Daniels’ students come from a wide range of skill levels, backgrounds, and professions – from photographers to lawyers to retirees. His easygoing teaching style was encouraging yet helpful in this environment; he supported students’ individual visions yet didn’t hesitate to suggest more effective ways in reaching these goals. He kicked off the class with a review of assignments from the previous week, then gave a brief talk on different mixing techniques (flat, graded, and mingled) and their outcomes, then instructed students on creating a glaze chart. Glaze charts are valuable tools in understanding how hues will look and dry in your painting before you commit. By making strips of every color in your palette and painting various colors on top you can see how the colors interact and have a “cheat sheet” for future paintings, sparing you time and supplies. Watercolor involves more chemistry than other painting styles because density and chemical makeup affects how the colors run, bleed and blend.

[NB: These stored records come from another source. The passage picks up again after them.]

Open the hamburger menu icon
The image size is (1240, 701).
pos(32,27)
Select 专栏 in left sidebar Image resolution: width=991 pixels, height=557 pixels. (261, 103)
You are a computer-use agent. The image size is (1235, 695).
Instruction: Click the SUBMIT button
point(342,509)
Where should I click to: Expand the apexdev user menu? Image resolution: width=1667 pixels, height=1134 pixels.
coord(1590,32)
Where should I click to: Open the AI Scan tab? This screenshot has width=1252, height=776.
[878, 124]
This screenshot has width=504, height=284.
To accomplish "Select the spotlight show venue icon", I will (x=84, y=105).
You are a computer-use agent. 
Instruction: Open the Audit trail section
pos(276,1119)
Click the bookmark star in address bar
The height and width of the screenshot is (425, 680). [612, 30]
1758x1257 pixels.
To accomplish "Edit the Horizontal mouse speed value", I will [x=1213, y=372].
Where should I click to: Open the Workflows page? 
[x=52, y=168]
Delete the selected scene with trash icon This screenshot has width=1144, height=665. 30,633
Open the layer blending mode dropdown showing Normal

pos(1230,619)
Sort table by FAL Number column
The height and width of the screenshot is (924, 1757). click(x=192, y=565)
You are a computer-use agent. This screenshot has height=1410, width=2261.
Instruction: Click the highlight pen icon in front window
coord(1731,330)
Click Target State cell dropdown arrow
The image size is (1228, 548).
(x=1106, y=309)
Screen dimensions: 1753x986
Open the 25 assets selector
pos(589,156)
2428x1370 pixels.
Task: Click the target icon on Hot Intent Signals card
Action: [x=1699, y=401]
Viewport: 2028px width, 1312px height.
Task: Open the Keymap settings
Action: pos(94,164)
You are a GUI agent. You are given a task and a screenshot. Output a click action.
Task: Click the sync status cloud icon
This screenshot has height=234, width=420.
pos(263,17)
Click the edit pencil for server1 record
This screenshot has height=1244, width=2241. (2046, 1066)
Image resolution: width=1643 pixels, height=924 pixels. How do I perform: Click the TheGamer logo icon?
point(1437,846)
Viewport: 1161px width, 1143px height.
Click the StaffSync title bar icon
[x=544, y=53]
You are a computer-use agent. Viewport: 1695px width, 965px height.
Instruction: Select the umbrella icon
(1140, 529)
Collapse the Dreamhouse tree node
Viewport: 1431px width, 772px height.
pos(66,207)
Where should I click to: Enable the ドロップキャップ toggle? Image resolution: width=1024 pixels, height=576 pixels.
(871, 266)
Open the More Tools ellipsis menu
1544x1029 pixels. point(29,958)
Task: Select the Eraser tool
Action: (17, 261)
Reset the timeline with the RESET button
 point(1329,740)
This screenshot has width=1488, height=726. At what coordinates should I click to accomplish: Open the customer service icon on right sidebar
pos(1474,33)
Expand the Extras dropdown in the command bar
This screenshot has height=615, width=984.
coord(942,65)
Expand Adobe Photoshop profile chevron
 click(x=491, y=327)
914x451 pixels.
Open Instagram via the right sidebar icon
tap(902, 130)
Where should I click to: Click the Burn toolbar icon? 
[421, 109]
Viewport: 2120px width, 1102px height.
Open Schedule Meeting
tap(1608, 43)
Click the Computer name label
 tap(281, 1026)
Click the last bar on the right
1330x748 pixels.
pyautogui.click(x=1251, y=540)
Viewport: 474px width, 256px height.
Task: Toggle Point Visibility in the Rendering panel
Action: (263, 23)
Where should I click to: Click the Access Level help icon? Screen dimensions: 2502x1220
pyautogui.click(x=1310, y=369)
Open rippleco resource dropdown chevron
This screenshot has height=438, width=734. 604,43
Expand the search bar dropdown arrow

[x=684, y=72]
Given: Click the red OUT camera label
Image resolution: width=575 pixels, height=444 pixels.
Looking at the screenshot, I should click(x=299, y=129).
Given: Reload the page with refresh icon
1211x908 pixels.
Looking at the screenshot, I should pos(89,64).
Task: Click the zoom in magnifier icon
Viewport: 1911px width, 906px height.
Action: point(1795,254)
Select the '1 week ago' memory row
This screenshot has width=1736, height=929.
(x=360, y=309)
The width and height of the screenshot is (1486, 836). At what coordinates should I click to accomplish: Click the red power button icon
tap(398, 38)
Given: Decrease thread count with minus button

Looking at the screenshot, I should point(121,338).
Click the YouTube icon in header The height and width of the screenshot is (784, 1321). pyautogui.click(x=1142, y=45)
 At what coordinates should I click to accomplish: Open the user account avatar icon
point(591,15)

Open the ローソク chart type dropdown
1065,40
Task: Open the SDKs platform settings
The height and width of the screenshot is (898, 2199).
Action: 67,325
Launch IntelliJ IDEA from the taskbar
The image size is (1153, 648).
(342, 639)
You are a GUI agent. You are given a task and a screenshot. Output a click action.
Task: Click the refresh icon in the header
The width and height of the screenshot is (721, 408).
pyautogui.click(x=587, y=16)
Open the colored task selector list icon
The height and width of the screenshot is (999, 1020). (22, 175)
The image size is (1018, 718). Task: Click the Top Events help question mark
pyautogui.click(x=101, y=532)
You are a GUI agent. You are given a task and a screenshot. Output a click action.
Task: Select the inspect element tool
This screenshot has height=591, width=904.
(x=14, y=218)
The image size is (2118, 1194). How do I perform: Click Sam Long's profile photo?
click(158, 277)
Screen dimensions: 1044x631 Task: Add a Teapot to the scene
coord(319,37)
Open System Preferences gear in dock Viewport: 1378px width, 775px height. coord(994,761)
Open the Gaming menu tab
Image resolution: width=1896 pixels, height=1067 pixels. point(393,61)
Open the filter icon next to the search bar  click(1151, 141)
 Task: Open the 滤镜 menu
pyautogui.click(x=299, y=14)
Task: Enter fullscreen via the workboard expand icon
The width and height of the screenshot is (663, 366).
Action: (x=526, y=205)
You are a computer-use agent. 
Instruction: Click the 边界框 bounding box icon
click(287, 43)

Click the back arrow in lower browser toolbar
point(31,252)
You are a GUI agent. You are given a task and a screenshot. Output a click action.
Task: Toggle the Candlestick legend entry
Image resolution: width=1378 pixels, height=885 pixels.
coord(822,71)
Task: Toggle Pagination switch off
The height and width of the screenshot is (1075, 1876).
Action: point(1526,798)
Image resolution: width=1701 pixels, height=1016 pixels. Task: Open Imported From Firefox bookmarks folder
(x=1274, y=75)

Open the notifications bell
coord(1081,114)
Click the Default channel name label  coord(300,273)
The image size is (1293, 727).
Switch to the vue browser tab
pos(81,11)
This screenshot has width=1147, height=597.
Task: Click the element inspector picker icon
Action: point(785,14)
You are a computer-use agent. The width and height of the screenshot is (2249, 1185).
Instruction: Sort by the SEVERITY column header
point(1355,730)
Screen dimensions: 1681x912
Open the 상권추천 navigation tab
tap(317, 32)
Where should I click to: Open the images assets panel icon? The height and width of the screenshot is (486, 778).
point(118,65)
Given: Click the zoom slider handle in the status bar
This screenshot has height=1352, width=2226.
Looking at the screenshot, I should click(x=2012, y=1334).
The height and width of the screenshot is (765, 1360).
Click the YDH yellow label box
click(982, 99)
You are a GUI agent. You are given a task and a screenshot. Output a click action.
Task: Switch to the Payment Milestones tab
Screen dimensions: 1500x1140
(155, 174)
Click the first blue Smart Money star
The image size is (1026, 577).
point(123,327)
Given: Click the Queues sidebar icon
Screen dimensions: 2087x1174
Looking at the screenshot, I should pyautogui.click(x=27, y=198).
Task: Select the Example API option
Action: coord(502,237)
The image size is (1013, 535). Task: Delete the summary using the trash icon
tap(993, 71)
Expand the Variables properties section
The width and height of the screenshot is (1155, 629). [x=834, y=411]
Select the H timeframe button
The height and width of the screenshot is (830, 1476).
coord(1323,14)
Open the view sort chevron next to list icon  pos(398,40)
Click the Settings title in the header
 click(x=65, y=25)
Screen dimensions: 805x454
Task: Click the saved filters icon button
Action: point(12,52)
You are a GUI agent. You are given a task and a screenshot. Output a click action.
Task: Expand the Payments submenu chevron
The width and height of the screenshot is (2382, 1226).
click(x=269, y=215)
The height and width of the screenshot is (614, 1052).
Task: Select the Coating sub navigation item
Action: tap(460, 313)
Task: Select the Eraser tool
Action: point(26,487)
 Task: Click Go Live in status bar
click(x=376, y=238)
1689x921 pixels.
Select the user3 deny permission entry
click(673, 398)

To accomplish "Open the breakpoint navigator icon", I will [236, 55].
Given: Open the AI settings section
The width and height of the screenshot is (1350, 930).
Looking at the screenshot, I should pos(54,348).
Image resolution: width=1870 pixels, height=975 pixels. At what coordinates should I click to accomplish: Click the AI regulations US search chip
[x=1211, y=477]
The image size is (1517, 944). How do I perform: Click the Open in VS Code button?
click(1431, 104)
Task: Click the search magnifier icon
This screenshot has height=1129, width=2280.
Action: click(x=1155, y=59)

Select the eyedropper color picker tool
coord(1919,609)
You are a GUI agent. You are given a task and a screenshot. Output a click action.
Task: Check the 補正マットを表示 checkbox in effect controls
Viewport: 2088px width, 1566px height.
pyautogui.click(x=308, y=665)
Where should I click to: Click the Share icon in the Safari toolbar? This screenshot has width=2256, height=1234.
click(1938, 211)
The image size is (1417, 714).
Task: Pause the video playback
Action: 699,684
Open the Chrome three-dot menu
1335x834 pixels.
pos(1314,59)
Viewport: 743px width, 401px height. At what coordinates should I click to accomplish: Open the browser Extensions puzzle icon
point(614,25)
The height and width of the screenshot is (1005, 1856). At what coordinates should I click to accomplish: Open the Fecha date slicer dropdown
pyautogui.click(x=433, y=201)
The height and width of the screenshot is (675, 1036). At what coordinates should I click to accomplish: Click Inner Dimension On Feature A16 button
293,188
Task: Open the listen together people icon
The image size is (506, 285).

“I’ve given lectures around the world,” said Daniels. “And I always say, I can teach you how to draw pretty well and I can teach you how to paint pretty well. But what I can’t give you is that spark of curiosity that causes you to ask, how do I push my painting further?” If there’s one thing in particular I took away from this class, it was the motivation to pursue that spark, to keep pushing my work further.
Introduction to Watercolor takes place every Monday from 10:15-12:45 from October 15 – December 10, 2012.